• ANWEISUNG: Kannst du aus den Einträgen unten die Zeilen ab der Zeile mit „Task: Jump to“ bis einschließlich der Zeile mit „click(x=205, y=110)“ wortgetreu wiedergeben, und zwar nur diese?

----- GESPEICHERTE DATEN -----

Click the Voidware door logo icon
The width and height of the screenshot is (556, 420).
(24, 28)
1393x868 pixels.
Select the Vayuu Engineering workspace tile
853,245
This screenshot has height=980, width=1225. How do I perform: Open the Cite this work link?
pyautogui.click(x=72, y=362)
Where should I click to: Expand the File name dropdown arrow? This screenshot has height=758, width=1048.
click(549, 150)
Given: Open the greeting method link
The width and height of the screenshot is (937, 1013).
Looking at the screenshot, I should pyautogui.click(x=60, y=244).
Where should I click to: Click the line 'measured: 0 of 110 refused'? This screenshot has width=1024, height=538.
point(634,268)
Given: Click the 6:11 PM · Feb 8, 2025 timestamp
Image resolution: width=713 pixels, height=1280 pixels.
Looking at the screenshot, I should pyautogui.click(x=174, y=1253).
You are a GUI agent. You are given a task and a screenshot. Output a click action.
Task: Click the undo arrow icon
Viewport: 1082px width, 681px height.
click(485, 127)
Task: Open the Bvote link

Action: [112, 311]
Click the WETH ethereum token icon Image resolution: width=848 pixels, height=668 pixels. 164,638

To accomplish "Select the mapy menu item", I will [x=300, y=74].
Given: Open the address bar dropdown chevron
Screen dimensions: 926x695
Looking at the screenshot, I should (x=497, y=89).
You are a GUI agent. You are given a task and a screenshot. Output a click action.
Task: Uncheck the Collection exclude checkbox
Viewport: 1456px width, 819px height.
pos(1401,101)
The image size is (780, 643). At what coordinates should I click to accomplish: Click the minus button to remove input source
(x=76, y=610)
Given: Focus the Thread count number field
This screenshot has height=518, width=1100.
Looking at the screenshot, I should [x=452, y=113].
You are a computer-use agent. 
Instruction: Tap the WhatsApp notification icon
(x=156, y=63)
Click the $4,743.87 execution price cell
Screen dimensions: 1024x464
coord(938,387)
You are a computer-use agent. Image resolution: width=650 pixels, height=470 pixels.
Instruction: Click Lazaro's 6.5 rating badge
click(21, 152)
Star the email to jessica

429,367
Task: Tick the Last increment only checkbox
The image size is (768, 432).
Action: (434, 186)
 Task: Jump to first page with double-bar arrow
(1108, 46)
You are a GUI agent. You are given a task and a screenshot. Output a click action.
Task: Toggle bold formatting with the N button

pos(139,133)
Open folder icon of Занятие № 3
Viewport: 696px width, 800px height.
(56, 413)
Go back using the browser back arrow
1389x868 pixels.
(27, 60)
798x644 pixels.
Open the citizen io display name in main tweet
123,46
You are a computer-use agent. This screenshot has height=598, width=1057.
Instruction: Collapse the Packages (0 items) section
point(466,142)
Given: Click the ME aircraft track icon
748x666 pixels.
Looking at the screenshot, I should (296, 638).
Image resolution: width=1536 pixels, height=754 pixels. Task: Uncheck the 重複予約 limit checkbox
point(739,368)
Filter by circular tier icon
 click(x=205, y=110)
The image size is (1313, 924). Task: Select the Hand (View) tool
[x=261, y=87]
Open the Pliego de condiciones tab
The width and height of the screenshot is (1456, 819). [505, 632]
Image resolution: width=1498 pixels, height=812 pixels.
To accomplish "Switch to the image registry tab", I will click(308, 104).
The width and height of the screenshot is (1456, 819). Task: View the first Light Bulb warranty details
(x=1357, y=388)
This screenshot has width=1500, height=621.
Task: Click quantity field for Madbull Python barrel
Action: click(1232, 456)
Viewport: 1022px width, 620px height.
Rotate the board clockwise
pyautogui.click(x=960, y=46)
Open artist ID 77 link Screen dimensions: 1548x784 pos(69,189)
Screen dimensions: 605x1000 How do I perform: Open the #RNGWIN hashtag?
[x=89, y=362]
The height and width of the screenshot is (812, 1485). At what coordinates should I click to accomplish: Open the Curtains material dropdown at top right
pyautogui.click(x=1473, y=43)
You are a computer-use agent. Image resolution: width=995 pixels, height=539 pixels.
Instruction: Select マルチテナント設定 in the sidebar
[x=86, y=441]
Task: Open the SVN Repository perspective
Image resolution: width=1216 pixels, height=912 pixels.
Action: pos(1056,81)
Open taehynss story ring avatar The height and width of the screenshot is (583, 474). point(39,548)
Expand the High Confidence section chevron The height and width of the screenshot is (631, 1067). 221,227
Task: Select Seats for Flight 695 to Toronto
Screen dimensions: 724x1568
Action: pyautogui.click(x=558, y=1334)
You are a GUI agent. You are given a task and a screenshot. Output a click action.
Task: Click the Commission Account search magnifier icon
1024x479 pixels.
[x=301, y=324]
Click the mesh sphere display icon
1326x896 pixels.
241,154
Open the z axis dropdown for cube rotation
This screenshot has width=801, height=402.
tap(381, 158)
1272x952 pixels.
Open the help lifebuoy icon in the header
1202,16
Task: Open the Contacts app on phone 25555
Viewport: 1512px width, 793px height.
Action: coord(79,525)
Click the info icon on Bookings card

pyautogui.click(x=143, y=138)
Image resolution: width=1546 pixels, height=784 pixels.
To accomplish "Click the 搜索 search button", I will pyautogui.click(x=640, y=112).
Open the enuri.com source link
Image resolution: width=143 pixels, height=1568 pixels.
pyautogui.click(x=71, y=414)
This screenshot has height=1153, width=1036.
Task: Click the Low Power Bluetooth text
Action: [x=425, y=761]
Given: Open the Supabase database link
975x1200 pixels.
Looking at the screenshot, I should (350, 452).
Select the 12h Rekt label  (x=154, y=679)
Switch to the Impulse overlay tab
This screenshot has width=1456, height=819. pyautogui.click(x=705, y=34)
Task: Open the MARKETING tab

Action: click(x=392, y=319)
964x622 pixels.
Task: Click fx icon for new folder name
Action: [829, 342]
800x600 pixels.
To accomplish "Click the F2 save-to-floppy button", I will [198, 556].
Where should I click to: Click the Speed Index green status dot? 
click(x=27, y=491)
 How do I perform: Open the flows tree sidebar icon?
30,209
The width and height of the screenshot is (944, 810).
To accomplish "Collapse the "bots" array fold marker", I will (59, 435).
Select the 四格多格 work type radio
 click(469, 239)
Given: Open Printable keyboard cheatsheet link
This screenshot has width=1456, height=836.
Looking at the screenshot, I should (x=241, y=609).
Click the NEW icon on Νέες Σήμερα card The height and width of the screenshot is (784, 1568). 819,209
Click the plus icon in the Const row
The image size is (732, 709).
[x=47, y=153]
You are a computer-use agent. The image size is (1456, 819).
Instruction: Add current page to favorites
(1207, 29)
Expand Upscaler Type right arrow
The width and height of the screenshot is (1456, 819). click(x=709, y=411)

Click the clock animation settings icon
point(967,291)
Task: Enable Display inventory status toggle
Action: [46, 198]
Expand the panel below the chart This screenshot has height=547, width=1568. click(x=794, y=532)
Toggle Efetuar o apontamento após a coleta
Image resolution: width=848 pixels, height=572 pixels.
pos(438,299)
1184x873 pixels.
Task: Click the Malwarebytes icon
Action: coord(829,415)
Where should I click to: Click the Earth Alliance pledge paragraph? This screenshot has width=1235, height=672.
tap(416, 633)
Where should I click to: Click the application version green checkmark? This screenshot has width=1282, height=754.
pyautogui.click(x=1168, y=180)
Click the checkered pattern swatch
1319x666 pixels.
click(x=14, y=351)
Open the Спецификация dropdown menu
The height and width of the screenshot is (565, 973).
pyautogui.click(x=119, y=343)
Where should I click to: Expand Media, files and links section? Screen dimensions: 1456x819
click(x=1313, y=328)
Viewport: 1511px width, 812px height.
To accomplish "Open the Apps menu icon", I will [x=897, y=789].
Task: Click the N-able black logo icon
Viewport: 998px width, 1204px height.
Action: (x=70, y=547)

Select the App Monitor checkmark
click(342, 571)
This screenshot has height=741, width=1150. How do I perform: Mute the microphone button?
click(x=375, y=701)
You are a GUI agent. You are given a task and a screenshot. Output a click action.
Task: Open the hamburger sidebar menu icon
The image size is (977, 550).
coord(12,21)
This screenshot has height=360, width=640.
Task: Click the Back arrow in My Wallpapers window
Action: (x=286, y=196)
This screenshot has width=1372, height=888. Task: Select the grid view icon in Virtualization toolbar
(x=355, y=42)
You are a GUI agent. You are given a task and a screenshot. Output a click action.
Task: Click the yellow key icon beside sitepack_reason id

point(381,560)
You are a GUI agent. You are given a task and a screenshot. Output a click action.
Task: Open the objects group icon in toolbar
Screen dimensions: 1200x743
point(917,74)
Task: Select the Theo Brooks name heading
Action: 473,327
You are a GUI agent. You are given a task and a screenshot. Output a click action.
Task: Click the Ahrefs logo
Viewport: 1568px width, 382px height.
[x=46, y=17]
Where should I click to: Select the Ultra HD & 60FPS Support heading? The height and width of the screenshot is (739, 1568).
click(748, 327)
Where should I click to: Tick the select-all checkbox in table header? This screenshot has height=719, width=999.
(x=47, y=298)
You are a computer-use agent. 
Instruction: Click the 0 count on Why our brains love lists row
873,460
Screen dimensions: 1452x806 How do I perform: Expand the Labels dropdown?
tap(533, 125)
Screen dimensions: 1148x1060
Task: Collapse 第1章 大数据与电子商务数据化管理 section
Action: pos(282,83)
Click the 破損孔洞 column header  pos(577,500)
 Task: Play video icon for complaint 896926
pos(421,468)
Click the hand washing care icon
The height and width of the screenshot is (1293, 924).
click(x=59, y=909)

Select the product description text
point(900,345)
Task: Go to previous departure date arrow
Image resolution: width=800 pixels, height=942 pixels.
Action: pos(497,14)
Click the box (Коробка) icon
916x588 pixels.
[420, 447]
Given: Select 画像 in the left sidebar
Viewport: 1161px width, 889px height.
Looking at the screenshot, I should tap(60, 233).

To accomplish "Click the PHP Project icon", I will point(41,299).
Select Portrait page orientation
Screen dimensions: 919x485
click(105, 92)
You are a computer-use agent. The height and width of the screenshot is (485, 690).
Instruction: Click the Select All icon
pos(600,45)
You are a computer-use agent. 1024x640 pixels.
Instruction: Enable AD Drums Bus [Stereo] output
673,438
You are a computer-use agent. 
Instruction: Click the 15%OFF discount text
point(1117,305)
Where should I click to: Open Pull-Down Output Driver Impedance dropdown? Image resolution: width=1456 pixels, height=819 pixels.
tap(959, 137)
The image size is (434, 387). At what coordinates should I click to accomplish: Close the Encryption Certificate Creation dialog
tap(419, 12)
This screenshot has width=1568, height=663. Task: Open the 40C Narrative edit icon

-----

• ANTWORT ZUR AUFGABE:
 Task: Jump to first page with double-bar arrow
(1108, 46)
You are a GUI agent. You are given a task and a screenshot. Output a click action.
Task: Toggle bold formatting with the N button

pos(139,133)
Open folder icon of Занятие № 3
Viewport: 696px width, 800px height.
(56, 413)
Go back using the browser back arrow
1389x868 pixels.
(27, 60)
798x644 pixels.
Open the citizen io display name in main tweet
123,46
You are a computer-use agent. This screenshot has height=598, width=1057.
Instruction: Collapse the Packages (0 items) section
point(466,142)
Given: Click the ME aircraft track icon
748x666 pixels.
Looking at the screenshot, I should (296, 638).
Image resolution: width=1536 pixels, height=754 pixels. Task: Uncheck the 重複予約 limit checkbox
point(739,368)
Filter by circular tier icon
 click(x=205, y=110)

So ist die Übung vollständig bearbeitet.